I'm familiar with this problem for years, but to read here that it goes back over a decade unaddressed?! Wow! Here's the solution that's been working for us in shared hosting environments running linnux. It's pretty involved, technically, but we were in a situation where I couldn't be asking people to switch from Apple Mail to some other client.
via PHP on you hosting server run command line:
shell_exec("ps aux");
This will return a list of all your active server cinnections. It takes some effort to decipher, but included in it are things like what time the connection was initiated, the type of connection, and the all important PID number. Hosts can return this info in a variety of formats, and they can even evolve over time as your host upgrades their system, so you have to learn your hosts particular patterns.
You'll want to figure out which are the IMAP connections. Generally not hard to spot. Look for "imap".

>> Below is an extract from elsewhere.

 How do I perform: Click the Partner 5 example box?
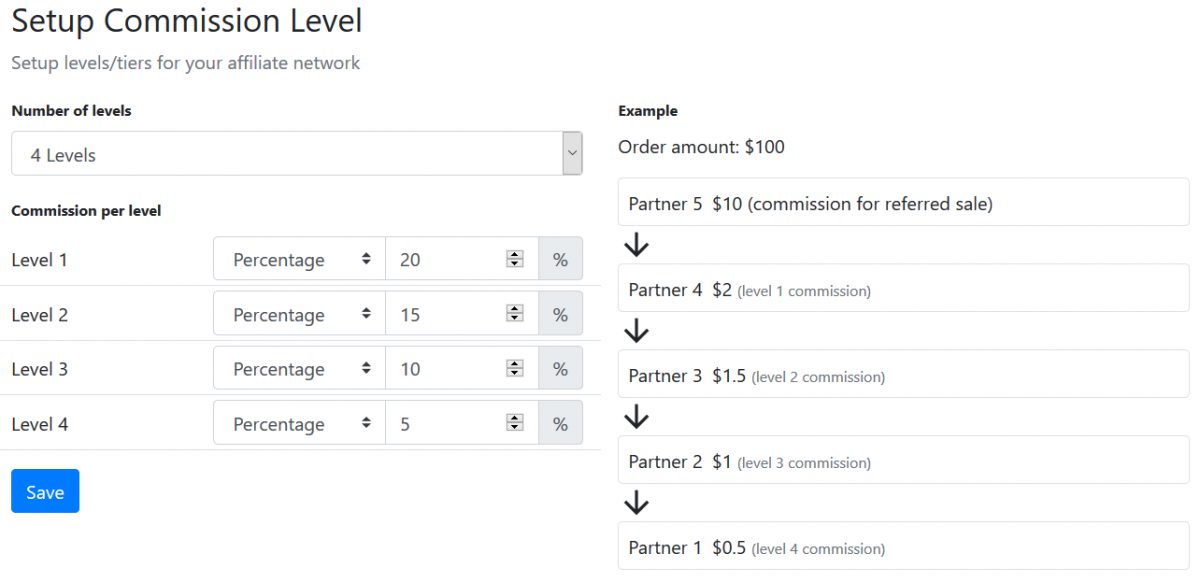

Use grep if you need to limit the list, possible eg:
shell_exec("ps aux | grep imap");
(your needs may require a different grep)
The goal is to use this to generate a list of imap connections that are no longer active, which generally means imaps over a few seconds old (unless you're sending or receiving a large email or batches of emails and it's taking forever). So say any imap connection older than a minute or two. Get its PID and run the command line to kill it.
exec("kill -9 [PID]");
Algorithm:
Get all old IMAP connections
Kill them
Automate all of that and run on an interval, every minute.
I suspect a cron job is a good solution, but we use a web page so we can monitor the process in a browser. Wrap it hiwever you want
It resolved the issue for us for the last few years. Every so often the computer runing this code gets reset, and this routine is stopped, and sure as apples rot, our server laments too many connections and even blaclists our IP. So that's the hoops we jump through because Apple Mail can't kill old connections.
If you tell me that's crazy involved, you have my sympathy. We have yet to find a saner solution.